WHAT IS BEING ASKED: Only the lines from the one that contains "You are a GUI" to the last line below, both included, should be transcribed. Pictures stay out of the copy.

Collection entries:
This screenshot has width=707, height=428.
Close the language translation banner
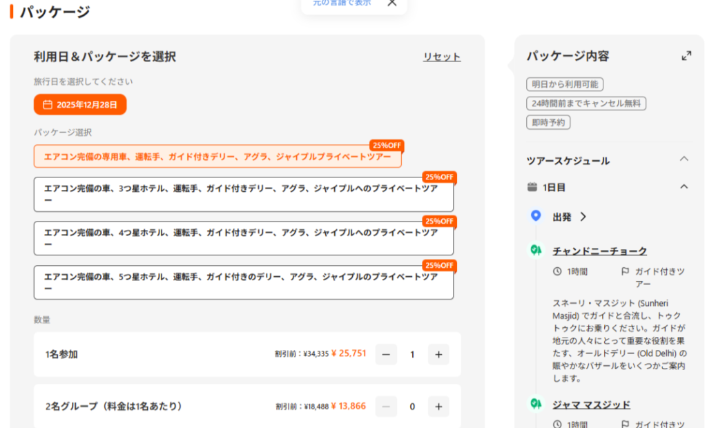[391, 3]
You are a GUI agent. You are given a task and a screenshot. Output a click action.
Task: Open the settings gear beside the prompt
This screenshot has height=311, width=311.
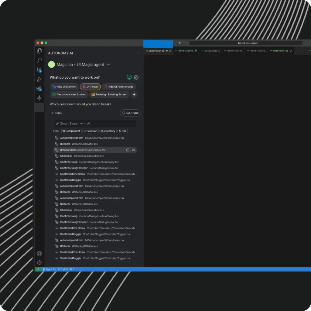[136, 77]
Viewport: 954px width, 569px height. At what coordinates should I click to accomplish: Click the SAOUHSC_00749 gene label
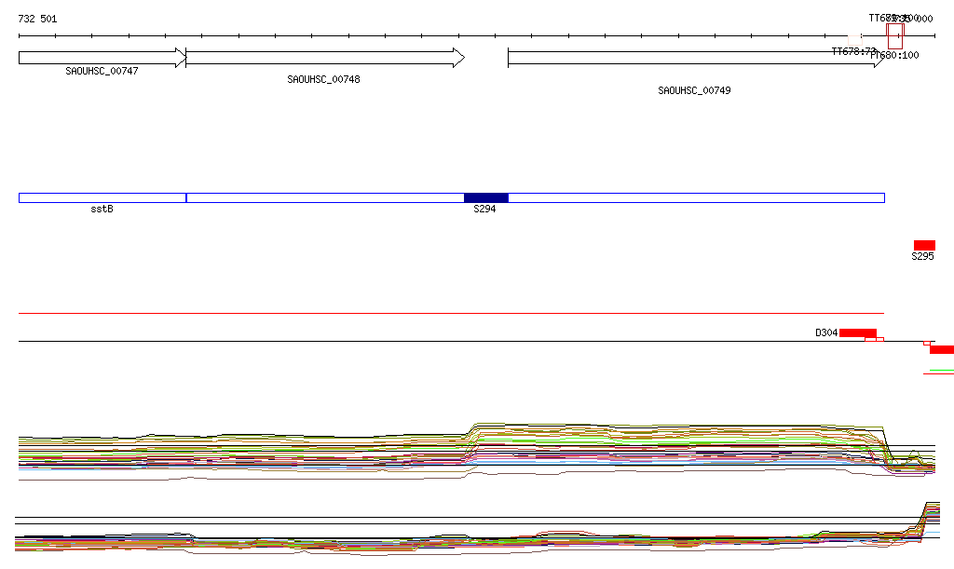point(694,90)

ANSWER BOX:
You are a GUI agent. You are given a task and a screenshot. Output a click action.
Task: Open the settings gear beside the prompt
This screenshot has height=311, width=311.
[136, 77]
Viewport: 954px width, 569px height. At what coordinates should I click to accomplish: Click the SAOUHSC_00749 gene label
point(694,90)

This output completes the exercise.